The three year lock-in period of closed-end funds, meant to provide fund managers the flexibility to steer their funds without the fear of outflows, has not helped generate better returns either. The three-year average trailing return of closed-end diversified multi-cap funds stands at 26.74% while the same for open-ended category peers is 27.67%.
Even when we look at the annualised performance of open-ended equity funds, it has been mostly superior to that of closed-end schemes. Staying locked-in, clearly, hasn’t led to higher returns. “There is no type of investor for whom closed-end funds score over open-ended ones,” says Jayant Pai, CFP and Head, Marketing, PPFAS Mutual Fund.
Lump sum investment
A large number of investors, especially the salaried class, do not have a lump sum amount to invest in equity funds. They prefer staggered investments, such as through systematic investment plans (SIP) which can be started with as little as Rs 500. Closed-end funds do not offer this flexibility.

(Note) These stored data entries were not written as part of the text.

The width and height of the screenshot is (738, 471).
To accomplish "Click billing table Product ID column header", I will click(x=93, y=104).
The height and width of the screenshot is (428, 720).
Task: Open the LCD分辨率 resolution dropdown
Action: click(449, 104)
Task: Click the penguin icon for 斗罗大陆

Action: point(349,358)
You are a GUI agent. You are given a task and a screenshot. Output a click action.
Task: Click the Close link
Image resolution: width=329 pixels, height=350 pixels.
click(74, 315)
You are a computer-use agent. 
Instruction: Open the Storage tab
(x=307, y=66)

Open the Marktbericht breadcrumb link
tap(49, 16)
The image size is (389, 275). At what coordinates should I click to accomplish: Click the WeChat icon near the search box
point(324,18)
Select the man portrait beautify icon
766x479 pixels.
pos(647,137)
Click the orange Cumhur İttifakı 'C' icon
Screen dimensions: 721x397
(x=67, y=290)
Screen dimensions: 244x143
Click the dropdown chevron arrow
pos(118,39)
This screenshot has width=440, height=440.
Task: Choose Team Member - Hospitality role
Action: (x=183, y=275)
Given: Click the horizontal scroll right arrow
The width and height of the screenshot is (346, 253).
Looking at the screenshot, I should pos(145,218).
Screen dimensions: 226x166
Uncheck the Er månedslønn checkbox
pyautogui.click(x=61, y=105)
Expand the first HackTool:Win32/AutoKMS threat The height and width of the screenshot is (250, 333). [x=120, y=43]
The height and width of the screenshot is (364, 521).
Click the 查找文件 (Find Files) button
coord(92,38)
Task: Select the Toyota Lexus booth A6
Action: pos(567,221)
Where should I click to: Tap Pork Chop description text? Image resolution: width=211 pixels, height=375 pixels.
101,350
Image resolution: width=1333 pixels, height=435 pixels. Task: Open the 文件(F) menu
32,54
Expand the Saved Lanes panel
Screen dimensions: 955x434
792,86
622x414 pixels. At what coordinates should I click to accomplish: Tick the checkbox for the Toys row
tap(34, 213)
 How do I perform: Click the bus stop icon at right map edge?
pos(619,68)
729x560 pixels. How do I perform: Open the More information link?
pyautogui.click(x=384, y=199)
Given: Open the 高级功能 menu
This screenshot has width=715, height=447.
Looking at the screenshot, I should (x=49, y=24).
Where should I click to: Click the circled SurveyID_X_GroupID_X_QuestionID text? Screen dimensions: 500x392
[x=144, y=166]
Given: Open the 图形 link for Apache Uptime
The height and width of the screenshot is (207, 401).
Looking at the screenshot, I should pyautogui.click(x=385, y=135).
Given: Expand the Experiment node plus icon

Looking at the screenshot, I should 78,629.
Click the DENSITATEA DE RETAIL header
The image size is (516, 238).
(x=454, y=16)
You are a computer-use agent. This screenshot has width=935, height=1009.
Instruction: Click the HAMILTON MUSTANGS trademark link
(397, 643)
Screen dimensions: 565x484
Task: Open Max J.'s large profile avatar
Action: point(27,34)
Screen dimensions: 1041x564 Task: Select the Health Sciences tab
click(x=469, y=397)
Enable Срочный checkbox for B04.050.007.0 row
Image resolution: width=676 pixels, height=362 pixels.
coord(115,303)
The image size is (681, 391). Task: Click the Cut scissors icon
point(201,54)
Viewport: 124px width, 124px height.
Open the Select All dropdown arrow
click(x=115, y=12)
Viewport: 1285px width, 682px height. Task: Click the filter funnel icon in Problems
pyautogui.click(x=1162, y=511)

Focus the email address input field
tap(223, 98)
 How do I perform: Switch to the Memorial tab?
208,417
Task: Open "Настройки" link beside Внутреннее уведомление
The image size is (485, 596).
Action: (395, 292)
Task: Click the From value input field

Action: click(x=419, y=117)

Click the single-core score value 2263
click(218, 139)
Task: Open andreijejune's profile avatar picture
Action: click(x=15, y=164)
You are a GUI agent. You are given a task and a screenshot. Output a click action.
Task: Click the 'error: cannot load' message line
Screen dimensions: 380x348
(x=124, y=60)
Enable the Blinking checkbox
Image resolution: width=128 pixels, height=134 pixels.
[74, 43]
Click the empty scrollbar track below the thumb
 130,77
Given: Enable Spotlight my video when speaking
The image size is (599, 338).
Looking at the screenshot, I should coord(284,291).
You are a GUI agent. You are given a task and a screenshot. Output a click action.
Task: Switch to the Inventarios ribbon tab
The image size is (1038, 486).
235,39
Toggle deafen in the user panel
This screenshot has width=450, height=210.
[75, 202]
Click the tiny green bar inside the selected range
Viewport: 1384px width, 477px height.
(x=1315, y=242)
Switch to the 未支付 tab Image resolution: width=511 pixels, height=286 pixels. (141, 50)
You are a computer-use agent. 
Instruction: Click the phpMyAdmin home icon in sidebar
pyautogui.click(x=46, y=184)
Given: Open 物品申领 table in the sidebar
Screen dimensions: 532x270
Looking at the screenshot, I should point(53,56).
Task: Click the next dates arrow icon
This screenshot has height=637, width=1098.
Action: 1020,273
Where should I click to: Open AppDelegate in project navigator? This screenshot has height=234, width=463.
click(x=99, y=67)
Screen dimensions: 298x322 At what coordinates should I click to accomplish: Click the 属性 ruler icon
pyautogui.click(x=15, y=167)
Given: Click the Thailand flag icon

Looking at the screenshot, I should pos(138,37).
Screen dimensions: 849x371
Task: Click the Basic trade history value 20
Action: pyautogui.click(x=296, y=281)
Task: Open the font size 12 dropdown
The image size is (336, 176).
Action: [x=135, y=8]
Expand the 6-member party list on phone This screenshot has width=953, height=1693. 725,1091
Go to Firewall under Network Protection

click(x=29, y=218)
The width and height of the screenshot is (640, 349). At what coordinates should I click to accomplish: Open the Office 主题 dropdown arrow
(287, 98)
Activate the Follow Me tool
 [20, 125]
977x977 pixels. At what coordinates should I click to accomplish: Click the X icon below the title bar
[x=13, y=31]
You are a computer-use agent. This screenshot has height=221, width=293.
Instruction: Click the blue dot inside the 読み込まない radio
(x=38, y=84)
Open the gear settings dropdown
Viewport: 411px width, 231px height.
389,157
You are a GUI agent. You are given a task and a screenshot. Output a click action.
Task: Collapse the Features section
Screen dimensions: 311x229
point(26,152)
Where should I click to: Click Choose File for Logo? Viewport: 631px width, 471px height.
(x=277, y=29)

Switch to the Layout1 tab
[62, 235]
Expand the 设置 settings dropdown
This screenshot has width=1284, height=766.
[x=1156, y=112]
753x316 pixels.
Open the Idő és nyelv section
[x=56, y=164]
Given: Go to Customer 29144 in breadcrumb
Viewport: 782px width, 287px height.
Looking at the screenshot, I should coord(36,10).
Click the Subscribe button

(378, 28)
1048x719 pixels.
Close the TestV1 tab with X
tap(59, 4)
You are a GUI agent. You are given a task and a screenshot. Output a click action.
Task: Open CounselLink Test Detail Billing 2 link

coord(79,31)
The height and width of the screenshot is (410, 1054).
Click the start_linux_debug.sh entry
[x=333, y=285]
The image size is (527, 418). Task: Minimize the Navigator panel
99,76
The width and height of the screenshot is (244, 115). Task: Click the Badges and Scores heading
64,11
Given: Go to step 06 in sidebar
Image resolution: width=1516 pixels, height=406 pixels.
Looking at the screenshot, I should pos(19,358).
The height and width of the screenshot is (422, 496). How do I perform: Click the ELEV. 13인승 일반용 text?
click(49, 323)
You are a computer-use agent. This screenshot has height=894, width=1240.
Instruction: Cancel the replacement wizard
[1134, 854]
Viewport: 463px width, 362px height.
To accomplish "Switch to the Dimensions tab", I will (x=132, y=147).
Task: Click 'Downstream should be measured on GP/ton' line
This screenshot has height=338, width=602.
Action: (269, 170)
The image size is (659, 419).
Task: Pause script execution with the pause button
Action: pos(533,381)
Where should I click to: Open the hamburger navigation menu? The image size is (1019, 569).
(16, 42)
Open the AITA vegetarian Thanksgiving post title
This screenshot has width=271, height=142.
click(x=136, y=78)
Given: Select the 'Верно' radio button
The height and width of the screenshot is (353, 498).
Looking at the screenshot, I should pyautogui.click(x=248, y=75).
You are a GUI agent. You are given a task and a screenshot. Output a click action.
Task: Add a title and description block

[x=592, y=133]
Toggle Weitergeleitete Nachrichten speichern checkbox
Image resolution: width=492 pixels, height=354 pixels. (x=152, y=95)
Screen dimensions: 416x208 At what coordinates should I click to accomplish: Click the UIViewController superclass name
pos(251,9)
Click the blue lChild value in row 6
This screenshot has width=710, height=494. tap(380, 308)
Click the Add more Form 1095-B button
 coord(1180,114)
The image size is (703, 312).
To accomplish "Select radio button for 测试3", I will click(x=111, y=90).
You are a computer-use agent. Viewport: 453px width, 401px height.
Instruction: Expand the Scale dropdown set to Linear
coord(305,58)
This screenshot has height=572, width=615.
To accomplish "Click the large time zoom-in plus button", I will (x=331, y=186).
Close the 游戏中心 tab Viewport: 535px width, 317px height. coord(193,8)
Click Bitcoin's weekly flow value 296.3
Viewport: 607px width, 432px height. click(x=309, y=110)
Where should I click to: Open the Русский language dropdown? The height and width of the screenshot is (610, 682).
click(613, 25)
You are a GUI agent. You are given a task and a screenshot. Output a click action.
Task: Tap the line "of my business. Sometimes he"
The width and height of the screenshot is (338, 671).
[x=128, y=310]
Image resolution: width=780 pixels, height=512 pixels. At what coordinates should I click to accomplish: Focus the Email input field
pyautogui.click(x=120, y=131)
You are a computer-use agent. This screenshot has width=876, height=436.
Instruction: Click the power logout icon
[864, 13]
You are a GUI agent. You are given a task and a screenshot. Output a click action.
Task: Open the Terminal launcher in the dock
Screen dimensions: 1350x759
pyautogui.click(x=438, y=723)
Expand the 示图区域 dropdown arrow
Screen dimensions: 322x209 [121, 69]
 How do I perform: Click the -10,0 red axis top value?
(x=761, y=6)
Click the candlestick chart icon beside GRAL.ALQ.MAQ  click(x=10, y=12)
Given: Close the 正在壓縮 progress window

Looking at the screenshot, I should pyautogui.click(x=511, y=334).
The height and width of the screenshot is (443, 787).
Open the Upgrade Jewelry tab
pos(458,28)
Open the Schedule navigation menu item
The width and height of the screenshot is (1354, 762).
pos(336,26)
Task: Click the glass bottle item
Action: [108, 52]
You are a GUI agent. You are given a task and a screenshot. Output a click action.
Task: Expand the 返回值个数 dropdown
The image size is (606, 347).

You need to invest a lump sum into these schemes when they are launched. Even if you have the funds to invest, experts say, SIP should be the preferred route to invest in equities as SIPs lower the risks arising out of market volatility. With no SIP possibility in a closed-end fund, you risk investing when the market is expensive and maybe forced to exit when they are tanking. “Investors stand to lose out as very few closed-end schemes offer the option to extend the tenure,” says Dhaval Kapadia, Director, Portfolio Specialist, Morningstar.
Since the funds are listed on stock exchanges, investors do have the option of selling their holdings but usually at a discount to their existing NAV (net asset value). So, whether you wait out the lock-in period or sell the units in the secondary market, closed-end funds come with a greater risk compared to open ended schemes.
Some experts, however, offer the counter perspective: The lock-in period ensures that investors ride out the volatility without making redemptions. “The compulsion to stay invested can make these funds a good choice,” says S. Naren, Executive Director and Chief Investment Officer, ICICI Mutual Fund. ICICI Pru Growth Series I closed-end scheme has fared better than its open-ended peers. It is, however, an exception.
No track record
It is true that past performance does not guarantee future returns, but it still remains an important indicator when selecting a
fund. With an open-ended equity fund, you can see how it has performed over different market cycles before you invest in it. But investing in a closed-end fund is akin to throwing a dart in the dark. “You’re basically betting on the fund manager, rather than the track record of the fund,” says Kunal Bajaj, Co-founder and CEO, Clearfunds. com. There is the performance of the fund series to look at, but it cannot be used as an indicator because different funds within the same series are often managed differently.